Tak lama kemudian, terdengar gelak tawa Ummi yang sedang berbicara dengan bu Shifa. Entah apa yang sedang mereka bicarakan, aku tidak tertarik mendengarnya. Aku memilih kembali ke taman sembari memandangi bunga-bungaan yang sengaja Ummi tanam. Ah ..... Ummi memang rajin.

“Ternyata benar perkiraan Ummi, bahwa dia pasti menyukaimu!”, tiba-tiba Ummi sudah duduk disampingku.
“Siapa yang Ummi maksud?”, tanyaku.
“Ya.. siapa lagi kalau bukan anak bu Shifa!”, jawab Ummi bersemangat.

Mendengar penjelasan Ummi aku hanya ber-oh saja.

“Kamu sendiri bagaimana sayang?”,tanya Ummi penuh harap.
‘Entahlah Mi, sepertinya saya belum siap sekarang ini, saya terlanjur kecewa dengan Ikhwan, pasalnya sahabat-sahabat saya di kampus sering dikecewakan tanpa alasan yang tepat .. “.

Kemudian mengalirlah cerita hal ihwal kebencianku terhadap Ikhwan-ikhwan. Lantas dengan bijak Ummi berkata di akhir ceritaku.

“Fida sayang, semua manusia menginginkan hal-hal yang baik. Begitu pula dengan Ikhwan-ikhwan tersebut, tetapi hal-hal yang dipandang baik itu relatif menurut individu yang memandangnya. Agama kita sudah mengatur bahwa setiap yang baik itu harus bersandar pada dienullah, Insya Allah itu yang membahagiakan kita. Tetapi yang jelas, Allah SWT akan pertemukan kita dengan orang-orang yang baik jika diri kita baik. Biarkan Ikhwan-ikhwan itu memilih dan memilih terus sehingga usianya dihabiskan hanya untuk menyeleksi kelebihan-kelebihan orang lain. Mereka lupa, mereka punya saudara perempuan, anak perempuan, bagaimana rasanya jika ahli keluarga mereka yang diperlakukan seperti itu. Fida, tidak semua Ikhwan berbuat demikian, buktinya menurut pengakuan anak bu Shifa dia tertarik dengan kamu karena busanamu dan akhlaqmu, bukan yang lain!, tetapi semua terserah Fida, Ummi tidak bisa memaksamu”, kata Ummi mengakhiri penjelasannya yang panjang lebar.

“Jazaakillah ya Mi, atas nasihatnya, Fida jadi sadar dengan kekeliruan Fida selama ini. Insya Allah Mi, Fida shalat Istikharah dulu baru Fida jawab ya Mi ...”, kataku sambil merangkul Ummi dan mencium pipinya.

Satu titik bening jatuh tepat di pipiku demi mendengar pelaksanaan ‘Ijab Qabul. Ya, hari ini aku resmi menjadi menantu ibu Shifa, menjadi istri seorang Ikhwan yang bernama Adam.

“Ya, Allah berkahilah pernikahan kami”, do’aku dalam hati.

Disampingku dengan suka cita Ummi menciumku tak lupa pula mendo’akan, dan hadir pula sahabat-sahabatku terkasih. Lengkap sudah kebahagiaanku hari ini, meskipun aku tidak menyaksikan secara langsung ‘Ijab Qabul karena terpisah ruangan.

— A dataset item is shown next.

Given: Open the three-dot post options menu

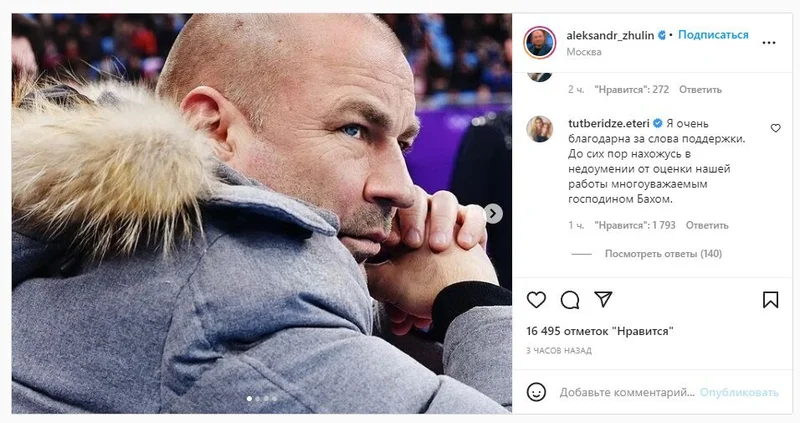Looking at the screenshot, I should (769, 43).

Ketika memasuki acara istirahat, sahabat-sahabatku mulai mengerumuniku sambil memeluk dan menciumku, mereka terlihat begitu bahagia. Alhamdulillah, akhirnya mereka menemukan yang terbaik hasil pilihan Allah SWT.

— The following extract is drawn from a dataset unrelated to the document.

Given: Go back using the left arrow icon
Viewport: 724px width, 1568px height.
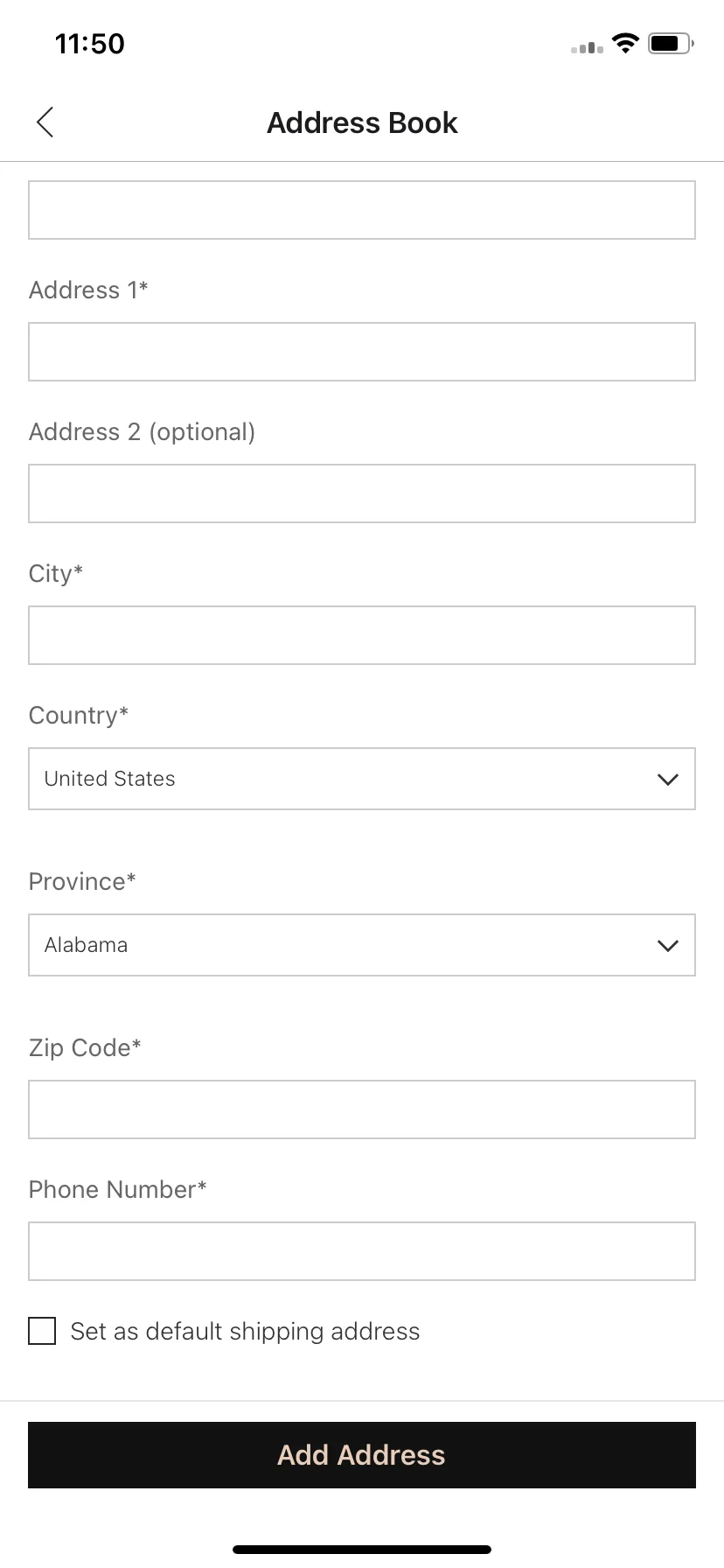Looking at the screenshot, I should point(45,122).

Tiba-tiba tercetus ide briliant-ku “bagaimana kalau kita berdo’a untuk Ikhwan-ikhwan yang masih sendiri karena sibuk memilih!”, seruku yang disambut “setuju!!” para sahabatku.

Kemudian kami tertawa tergelak-gelak, seolah-olah menertawai Ikhwan-ikhwan yang egois.

Ikhwan oh ..... ikhwan, selamatkan muslimah karena Allah!.